Carbfix gets the biggest EU grant any Icelandic company has been awarded
The Icelandic company Carbfix gets the highest EU grant any Icelandic company has been awarded from the EU Innovation Fund.The grant is 16 billion ISK and is for the development and building of Coda Terminal plant in Straumsvík. This will be the first plant of its sort in the world.
The estimated start of production of the Coda Terminal Plant is halfway through 2026 and the plan is to reach full production at 2031 and then three million tons of CO2 will be reduced into stone. That means thatit is like 65% of all CO2 emissions from Icelandic sources like power plants or factories in the year 2019 will be eliminated by the Carbfix method.
How does it work?
On the website of Carbfix the method is explained:
"In Iceland, a method has been developed that takes this captured CO2 and turns it into stone, deep underground. This might sound like magic, but it is actually the Earth’s way of getting rid of excess CO2 from the atmosphere: nature turns the CO2 into stone using metals that are present in certain rocks (2). The best rocks for this process are volcanic rocks, such as basalt and peridotite, which contain a lot of the metals needed for this reaction. In nature, this is a slow progress—too slow to prevent the global warming that is currently affecting the Earth."
The biggest EU grant to date
In the announcement from Carbfix it is reported that the grant for Carbfix is the biggest grant any Icelandic company has been awarded from the European Union. The EU Innovation Fund is one of the biggest supporter of green innovation projects and the fund is part of CINEA, The European Climate, Infrastructure and Environment Executive Agency.

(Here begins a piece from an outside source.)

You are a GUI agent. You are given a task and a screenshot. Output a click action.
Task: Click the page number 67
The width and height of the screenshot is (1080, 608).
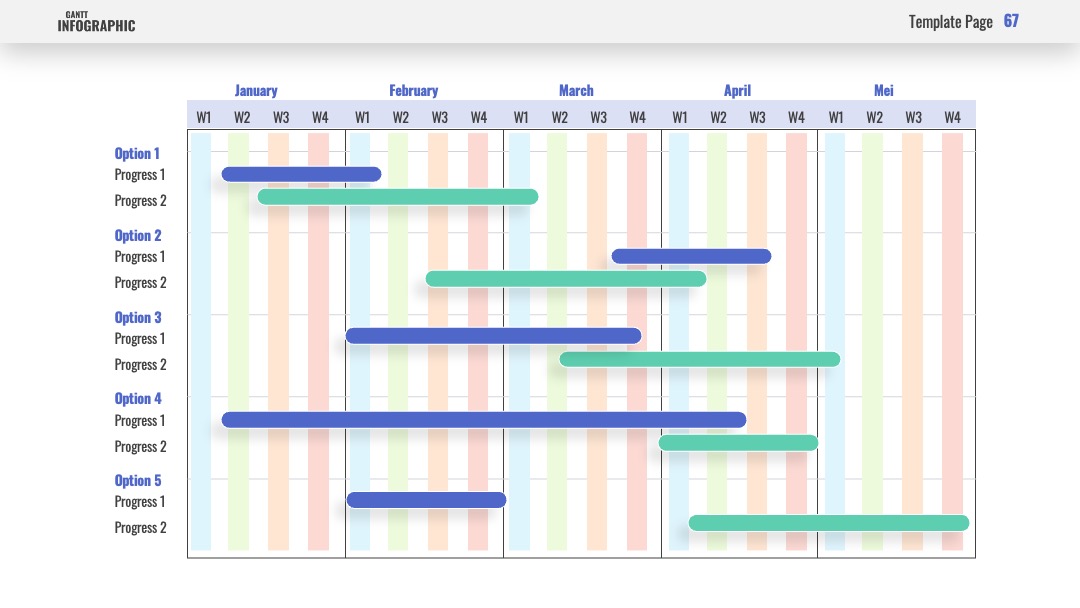point(1010,21)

The Innovation Fund has committed to spending 38 billion EUR in the decade 2020-2030 for projects that work on solutions to get rid of CO2 reduction in European industries. Big enterpreneurial projects as well as smaller ventures within the European Union can apply for grants from the fund.
"This is first and foremost a great acknowledgement of our work here in Carbfix and it helps us get Coda Terminal running on a level that we can start reducing CO2 on a mass scalein Straumsvík. We want Iceland to lead the way when it comes to reducing emissions because we have the perfect place to do it both safely and permanently. Out method is based on Icelandic ingenuity and it is out vision that this method can be used worldwide," says Edda Sif Pind Aradóttir the director of Carbfix in the announcement.
Talking to investors
It is estimated that the EU grant covers just over one third of the cost of the project. The rest of the money will be funded by investors by participating in a special investing company which is a subsidiary of Carbfix. In the announcement it is stated that negotiations are already in the works with interested investors and that it is looking positive.